The Founding Fathers envisioned a robustly Christian yet religiously tolerant America, with churches serving as vital institutions that would eclipse the state in importance. Throughout our nation's history, churches have done what no government can ever do, namely teach morality and civility. Moral and civil individuals are largely governed by their own sense of right and wrong, and hence have little need for external government. This is the real reason the collectivist Left hates religion: Churches as institutions compete with the state for the people's allegiance, and many devout people put their faith in God before their faith in the state. Knowing this, the secularists wage an ongoing war against religion, chipping away bit by bit at our nation's Christian heritage. Christmas itself may soon be a casualty of that war.
AhabsOtherLeg wrote:A libertarian theocrat. Verily, the Lord hath created many wonders.
The Civil Rights Act of 1964 gave the federal government unprecedented power over the hiring, employee relations, and customer service practices of every business in the country. The result was a massive violation of the rights of private property and contract, which are the bedrocks of free society. The federal government has no legitimate authority to infringe on the rights of private property owners to use their property as they please and to form (or not form) contracts with terms mutually agreeable to all parties. The rights of all private property owners, even those whose actions decent people find abhorrent, must be respected if we are to maintain a free society.
8bitagent wrote:Well, if Ron Paul is such a bad guy I guess it's good Fox and the MSM is stonewalling him?
norton ash wrote:Ay, basta. The Kochs and Murdoch and the corporate gang can't count on controlling him like they can the other Repubs. That's still my short answer.

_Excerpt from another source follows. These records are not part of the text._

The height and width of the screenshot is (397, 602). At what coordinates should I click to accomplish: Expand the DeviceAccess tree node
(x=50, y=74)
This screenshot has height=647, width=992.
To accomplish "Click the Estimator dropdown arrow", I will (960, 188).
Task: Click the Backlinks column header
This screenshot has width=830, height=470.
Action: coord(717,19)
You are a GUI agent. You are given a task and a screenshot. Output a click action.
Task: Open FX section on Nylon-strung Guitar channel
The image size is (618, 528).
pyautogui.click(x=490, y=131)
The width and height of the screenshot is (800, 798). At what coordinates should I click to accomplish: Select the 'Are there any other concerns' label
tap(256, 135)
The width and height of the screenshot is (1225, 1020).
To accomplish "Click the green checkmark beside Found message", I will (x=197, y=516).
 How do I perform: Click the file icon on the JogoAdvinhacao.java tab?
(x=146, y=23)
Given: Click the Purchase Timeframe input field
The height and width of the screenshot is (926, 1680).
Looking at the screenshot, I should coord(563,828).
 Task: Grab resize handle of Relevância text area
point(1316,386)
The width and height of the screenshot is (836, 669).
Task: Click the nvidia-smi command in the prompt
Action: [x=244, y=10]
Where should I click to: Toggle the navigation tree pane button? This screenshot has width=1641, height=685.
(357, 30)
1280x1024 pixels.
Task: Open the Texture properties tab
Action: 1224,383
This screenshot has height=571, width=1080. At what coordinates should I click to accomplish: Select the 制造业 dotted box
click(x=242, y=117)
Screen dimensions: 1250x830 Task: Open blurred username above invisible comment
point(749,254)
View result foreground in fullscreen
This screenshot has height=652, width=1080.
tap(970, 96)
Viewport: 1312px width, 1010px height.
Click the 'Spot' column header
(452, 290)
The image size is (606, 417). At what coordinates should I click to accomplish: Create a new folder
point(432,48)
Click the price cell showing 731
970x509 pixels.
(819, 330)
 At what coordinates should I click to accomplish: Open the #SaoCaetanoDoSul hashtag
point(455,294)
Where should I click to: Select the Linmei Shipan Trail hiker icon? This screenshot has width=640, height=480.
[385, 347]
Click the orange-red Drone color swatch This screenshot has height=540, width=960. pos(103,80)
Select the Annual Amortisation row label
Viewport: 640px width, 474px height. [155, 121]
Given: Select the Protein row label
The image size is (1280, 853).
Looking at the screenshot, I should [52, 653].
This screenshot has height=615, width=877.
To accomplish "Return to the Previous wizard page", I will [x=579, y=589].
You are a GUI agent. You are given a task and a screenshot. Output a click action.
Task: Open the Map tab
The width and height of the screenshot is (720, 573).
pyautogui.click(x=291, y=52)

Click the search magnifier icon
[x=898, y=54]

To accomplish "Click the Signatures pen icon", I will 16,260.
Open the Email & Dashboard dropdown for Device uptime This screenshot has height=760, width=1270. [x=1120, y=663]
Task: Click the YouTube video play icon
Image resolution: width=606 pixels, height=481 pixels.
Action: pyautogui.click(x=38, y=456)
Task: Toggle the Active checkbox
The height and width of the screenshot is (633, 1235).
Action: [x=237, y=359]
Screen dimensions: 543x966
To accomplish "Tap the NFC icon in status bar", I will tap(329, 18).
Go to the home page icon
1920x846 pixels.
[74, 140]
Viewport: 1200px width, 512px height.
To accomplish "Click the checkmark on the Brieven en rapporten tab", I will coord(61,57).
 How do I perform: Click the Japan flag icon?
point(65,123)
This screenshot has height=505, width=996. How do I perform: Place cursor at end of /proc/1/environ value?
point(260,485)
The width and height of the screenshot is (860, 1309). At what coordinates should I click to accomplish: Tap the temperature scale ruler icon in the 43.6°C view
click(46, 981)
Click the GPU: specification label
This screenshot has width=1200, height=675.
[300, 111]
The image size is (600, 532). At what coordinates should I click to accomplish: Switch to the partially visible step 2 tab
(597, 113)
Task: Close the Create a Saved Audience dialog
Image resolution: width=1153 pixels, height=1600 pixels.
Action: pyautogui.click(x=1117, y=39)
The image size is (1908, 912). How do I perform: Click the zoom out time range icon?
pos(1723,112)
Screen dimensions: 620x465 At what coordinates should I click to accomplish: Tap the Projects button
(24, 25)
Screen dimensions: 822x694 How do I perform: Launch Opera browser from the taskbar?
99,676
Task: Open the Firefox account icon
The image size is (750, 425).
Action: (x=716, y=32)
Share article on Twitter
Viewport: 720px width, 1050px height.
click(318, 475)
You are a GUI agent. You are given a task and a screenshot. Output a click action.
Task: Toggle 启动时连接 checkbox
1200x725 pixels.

Elvis wrote:Whatever one thinks of Ron Paul (or of Jon Stewart for that matter), I think this tragicomic Daily Show clip is worth watching:
I don't have TV and don't often see the network 'analysts' at work, so I was a little stunned by the desperate attempts to pretend that Ron Paul just doesn't exist.
eyeno wrote:
My point is basically that he is one of the few, along with Kucinich, that dares speak against the federal reserve. That alone makes him stand out regardless of his other weak points he may have. Can't have anyone speaking against the fed reserve ya know, its just not fashionable these days.
SonicG wrote,
Please show me an explanation of how auditing or destroying the Federal Reserve will lead to a more egalitarian society?